*INSTRUCTIONS TO FOLLOW*: The listing below holds a line with "Screen dimensions: 1456x824" and a later line with "Task: Click Home in the breadcrumb". Write out those two lines and every line between them, exactly, and nothing else.

*SUPPLIED INFORMATION*:
- - - - -

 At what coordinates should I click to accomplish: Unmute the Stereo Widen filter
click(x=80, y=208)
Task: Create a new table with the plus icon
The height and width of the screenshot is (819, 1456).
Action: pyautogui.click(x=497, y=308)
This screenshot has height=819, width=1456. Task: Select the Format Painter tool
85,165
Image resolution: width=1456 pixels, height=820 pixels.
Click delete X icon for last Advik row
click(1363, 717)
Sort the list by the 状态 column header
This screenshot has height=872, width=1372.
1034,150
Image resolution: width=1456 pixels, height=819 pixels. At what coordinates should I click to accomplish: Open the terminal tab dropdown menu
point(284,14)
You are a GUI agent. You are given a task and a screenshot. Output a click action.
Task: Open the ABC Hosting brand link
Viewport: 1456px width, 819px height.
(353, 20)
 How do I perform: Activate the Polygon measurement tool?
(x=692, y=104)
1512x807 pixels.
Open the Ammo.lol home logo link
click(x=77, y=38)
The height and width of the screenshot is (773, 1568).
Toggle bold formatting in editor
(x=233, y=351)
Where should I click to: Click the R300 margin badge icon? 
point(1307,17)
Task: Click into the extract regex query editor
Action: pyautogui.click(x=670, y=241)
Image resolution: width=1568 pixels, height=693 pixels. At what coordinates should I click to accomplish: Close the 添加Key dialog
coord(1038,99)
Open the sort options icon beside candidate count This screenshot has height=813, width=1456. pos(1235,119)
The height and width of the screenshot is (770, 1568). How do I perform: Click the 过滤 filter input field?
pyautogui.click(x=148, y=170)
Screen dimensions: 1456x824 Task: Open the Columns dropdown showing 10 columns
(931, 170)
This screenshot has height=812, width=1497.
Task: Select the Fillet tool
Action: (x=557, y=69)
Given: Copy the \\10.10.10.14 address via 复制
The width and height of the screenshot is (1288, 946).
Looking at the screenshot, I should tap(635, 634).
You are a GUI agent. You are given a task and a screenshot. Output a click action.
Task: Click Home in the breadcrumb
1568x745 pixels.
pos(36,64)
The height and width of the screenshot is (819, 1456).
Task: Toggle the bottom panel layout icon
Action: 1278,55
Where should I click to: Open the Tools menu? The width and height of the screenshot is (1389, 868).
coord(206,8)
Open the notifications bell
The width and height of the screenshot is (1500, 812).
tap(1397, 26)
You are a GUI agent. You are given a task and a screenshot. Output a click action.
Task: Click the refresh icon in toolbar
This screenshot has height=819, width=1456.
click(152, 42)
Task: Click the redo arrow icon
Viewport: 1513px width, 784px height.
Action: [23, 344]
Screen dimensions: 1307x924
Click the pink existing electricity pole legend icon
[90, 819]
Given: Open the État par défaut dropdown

- - - - -

*YOUR RESPONSE*:
Screen dimensions: 1456x824 Task: Open the Columns dropdown showing 10 columns
(931, 170)
This screenshot has height=812, width=1497.
Task: Select the Fillet tool
Action: (x=557, y=69)
Given: Copy the \\10.10.10.14 address via 复制
The width and height of the screenshot is (1288, 946).
Looking at the screenshot, I should tap(635, 634).
You are a GUI agent. You are given a task and a screenshot. Output a click action.
Task: Click Home in the breadcrumb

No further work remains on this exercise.